I've never understood this mentality of making excuses. The WWE is an entertainment product. If you're not entertained, and it's not an issue of differing tastes, you shouldn't blame yourself for it and give the WWE an easy pass, you should blame them. The WWE tells us WrestleMania is going to be the biggest show of the year, hypes it up to the heavens, and then can't deliver it...and they're not the bad guy, you are, because you believed into the hype? The one to be scolded is the one that can't deliver it's own hype.

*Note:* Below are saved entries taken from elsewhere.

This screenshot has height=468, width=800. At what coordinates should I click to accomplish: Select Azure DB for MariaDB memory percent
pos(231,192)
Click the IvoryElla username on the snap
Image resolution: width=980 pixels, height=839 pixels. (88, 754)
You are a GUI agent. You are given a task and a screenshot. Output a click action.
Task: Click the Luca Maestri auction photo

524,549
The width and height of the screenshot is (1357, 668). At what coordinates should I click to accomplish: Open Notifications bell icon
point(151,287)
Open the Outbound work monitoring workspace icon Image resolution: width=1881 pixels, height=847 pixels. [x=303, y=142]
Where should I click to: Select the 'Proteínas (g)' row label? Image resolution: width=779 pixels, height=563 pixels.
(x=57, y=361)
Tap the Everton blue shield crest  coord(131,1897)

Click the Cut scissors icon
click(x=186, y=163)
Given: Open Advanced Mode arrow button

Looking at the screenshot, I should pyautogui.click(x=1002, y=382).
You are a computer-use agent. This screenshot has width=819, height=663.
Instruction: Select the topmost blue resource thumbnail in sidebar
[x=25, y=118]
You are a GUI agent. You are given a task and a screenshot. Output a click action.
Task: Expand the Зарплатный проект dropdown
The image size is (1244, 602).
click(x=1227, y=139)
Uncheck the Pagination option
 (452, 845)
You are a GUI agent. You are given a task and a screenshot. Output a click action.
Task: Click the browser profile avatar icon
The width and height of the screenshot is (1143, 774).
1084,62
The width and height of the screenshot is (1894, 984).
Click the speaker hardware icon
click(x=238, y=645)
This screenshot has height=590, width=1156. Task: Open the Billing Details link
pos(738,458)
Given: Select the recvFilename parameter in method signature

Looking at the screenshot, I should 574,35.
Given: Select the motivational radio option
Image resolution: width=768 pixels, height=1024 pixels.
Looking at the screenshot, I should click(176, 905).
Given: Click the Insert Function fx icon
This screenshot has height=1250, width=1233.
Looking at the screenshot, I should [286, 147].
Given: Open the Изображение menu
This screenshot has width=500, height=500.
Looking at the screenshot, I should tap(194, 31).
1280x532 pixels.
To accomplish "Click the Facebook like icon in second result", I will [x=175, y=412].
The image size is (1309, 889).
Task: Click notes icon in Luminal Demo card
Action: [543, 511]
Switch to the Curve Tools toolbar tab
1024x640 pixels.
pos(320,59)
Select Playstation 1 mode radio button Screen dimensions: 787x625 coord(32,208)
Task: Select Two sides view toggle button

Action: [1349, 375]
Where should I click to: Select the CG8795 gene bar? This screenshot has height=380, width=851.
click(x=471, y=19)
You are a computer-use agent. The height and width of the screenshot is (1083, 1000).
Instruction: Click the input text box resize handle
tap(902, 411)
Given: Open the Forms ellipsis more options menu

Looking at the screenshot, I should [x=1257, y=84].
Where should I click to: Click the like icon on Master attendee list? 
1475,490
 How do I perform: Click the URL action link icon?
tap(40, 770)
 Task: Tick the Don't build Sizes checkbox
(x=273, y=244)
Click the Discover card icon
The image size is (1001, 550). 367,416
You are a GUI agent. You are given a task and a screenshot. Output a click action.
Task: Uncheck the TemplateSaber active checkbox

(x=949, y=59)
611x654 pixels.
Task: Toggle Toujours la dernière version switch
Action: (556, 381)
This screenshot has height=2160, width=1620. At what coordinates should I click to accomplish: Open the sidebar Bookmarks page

As always, look at this argument out of context but with the same rules and you'll see that that's the real issue. A politician says "I'm going to do X, Y, and Z". You vote for them. They then don't do it. Don't you say that they suck because they didn't do what they said? You don't say "well, it's my fault for getting my expectations up, taking their word within reason, and assuming they would do it". The WWE, like any other company, requires people trusting their viewpoint and their sales pitches because if they go back on that, they lose their credibility. How many times has TNA said something along the lines of "a major world champion is coming to TNA!" and built it up as someone huge, but then they pull this trump card of "by major world champion, we mean one-time world tag team champion for WWE" or something? It's happened enough that whenever TNA does try to hype something along those lines, you've got the blind "yaaaay!" crowd and then the people that say "yeah but the last time, ___ happened".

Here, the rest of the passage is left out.